Observations: Careless talk costs time
Designated a C3, meaning he would be among the last people to be called up, Dylan Thomas whiled away the Second World War writing films for the Ministry of Information, on the recommendation of his friend and his wife Caitlin's former lover, Augustus John. His first, This is Colour, was a rather pedestrian history of the dye industry, while New Towns for Old, set in the fictional town of Smokedale, anticipated the post-war reconstruction effort, and These are the Men overlaid Leni Riefenstahl's iconography with his own poetry.

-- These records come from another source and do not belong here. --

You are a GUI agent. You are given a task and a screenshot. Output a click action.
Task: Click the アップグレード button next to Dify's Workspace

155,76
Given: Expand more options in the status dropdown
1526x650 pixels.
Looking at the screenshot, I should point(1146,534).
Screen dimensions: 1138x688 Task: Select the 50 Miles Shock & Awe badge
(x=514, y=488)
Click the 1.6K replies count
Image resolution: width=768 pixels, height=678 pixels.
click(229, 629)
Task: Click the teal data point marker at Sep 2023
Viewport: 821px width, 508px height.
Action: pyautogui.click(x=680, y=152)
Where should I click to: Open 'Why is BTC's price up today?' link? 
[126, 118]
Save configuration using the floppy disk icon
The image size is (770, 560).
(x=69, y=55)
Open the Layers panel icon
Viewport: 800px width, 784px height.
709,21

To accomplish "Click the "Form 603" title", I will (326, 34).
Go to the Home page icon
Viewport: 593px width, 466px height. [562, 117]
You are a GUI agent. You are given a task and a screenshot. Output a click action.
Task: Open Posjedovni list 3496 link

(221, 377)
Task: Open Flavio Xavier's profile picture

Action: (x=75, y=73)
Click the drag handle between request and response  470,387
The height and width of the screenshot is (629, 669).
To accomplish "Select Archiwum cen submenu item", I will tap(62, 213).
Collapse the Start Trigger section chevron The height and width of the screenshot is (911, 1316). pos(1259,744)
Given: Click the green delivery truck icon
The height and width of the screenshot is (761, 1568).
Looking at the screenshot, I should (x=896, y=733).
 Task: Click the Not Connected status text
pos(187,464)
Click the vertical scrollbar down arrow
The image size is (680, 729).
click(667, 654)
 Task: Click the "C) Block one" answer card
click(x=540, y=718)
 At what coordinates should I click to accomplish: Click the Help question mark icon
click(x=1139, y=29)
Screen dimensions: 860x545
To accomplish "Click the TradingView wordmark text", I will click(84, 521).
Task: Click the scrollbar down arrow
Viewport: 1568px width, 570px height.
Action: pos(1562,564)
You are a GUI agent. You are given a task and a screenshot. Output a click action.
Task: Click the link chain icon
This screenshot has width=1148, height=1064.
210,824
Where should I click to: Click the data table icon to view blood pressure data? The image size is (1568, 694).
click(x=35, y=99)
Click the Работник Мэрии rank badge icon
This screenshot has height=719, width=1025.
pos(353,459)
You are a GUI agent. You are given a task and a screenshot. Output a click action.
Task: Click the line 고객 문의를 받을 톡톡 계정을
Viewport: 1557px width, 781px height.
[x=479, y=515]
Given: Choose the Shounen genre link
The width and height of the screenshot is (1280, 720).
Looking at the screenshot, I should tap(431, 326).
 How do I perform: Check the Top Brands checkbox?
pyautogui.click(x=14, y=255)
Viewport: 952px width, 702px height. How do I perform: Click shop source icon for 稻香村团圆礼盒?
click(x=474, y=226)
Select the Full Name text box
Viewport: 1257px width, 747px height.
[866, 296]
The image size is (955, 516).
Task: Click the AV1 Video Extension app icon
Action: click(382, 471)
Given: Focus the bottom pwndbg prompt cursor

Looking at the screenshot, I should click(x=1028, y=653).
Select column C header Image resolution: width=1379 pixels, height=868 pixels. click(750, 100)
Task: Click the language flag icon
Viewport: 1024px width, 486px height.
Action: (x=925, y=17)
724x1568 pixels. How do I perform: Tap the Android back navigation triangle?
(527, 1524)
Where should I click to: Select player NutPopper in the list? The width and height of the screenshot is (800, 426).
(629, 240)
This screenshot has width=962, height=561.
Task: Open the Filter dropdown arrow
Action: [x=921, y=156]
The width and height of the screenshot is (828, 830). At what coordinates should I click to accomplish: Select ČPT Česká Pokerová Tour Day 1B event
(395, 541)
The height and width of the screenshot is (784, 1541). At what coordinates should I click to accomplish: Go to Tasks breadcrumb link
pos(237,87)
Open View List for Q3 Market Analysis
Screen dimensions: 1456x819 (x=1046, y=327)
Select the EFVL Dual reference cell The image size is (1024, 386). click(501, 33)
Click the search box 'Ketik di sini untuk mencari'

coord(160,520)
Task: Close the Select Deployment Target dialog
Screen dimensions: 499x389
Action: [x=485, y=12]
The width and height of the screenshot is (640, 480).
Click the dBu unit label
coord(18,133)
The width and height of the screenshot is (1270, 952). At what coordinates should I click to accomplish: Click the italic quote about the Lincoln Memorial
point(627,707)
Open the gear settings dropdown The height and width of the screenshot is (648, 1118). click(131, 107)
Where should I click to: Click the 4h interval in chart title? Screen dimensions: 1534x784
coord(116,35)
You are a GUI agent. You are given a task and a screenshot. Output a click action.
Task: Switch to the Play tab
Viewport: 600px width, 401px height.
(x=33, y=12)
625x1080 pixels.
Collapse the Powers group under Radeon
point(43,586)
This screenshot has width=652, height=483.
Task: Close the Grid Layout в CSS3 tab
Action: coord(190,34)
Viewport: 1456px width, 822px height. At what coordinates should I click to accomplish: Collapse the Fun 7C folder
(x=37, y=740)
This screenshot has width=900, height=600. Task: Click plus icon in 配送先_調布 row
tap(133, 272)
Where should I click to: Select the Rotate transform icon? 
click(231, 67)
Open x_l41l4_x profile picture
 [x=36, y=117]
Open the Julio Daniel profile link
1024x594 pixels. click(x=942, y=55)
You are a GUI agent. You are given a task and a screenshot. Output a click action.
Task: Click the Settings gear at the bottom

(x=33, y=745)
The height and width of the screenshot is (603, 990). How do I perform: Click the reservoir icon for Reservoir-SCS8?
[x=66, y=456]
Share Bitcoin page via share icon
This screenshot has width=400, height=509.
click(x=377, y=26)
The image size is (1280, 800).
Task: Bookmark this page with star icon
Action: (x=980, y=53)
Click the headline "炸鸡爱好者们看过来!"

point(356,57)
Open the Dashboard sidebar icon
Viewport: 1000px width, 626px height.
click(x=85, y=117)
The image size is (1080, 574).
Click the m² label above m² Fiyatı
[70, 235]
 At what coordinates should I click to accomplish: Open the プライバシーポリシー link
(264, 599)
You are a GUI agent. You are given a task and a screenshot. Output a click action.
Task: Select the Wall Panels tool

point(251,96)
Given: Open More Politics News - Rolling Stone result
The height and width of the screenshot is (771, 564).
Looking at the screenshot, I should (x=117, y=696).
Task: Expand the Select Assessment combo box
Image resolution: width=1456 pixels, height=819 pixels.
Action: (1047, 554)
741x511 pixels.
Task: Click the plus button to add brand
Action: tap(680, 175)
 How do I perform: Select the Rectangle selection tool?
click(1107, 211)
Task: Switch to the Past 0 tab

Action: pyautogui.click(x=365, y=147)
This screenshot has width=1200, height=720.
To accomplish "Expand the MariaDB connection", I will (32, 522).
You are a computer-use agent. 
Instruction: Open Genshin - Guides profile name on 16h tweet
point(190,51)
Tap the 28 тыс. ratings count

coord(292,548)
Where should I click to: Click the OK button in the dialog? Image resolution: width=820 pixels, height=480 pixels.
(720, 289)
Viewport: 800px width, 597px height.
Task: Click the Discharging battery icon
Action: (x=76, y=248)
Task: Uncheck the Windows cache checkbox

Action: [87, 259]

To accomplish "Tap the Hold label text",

Earlier this year, Thomas's biographer Andrew Lycett found a previously unpublished wartime work in the poet's archives in Austin, Texas. Undiscovered for some 40 years, The Art of Conversation is a 30-minute drama loosely based on the wartime warning "careless talk costs lives". "A lecture with illustrations and a moral", it introduces a cross-section of conversationalists, "from Oscar Wilde, the poet, who could talk the hind legs off a horse, to Mr Humphrey Clack, the armchair-strategist who could probably talk the hind legs off a Wilde." As well as imagined exchanges between Wilde and Aubrey Beardsley – "Conversation, my dear Aubrey, is the art of putting the cart before the horse and then putting it in a nutshell" – Dr Johnson and Mrs Thrale – "When I go out to dinner, Madam, I regard the tenderness of the feelings of the company as studiously as I do that of this most excellent meat" – it relays dialogue between ordinary citizens in which potentially red-hot information is signalled by the banging of a large gong. A witty, flippant and irreverent piece of propaganda, then, which unsurprisingly never saw the light of day.
The play will finally be broadcast on Radio 4 on 3 December, but keen Dylanophiles have the opportunity to hear it tomorrow as part of the Dylan Thomas Festival in Swansea. For free tickets call 01792 463 980, or visit www.dylanthomas.com.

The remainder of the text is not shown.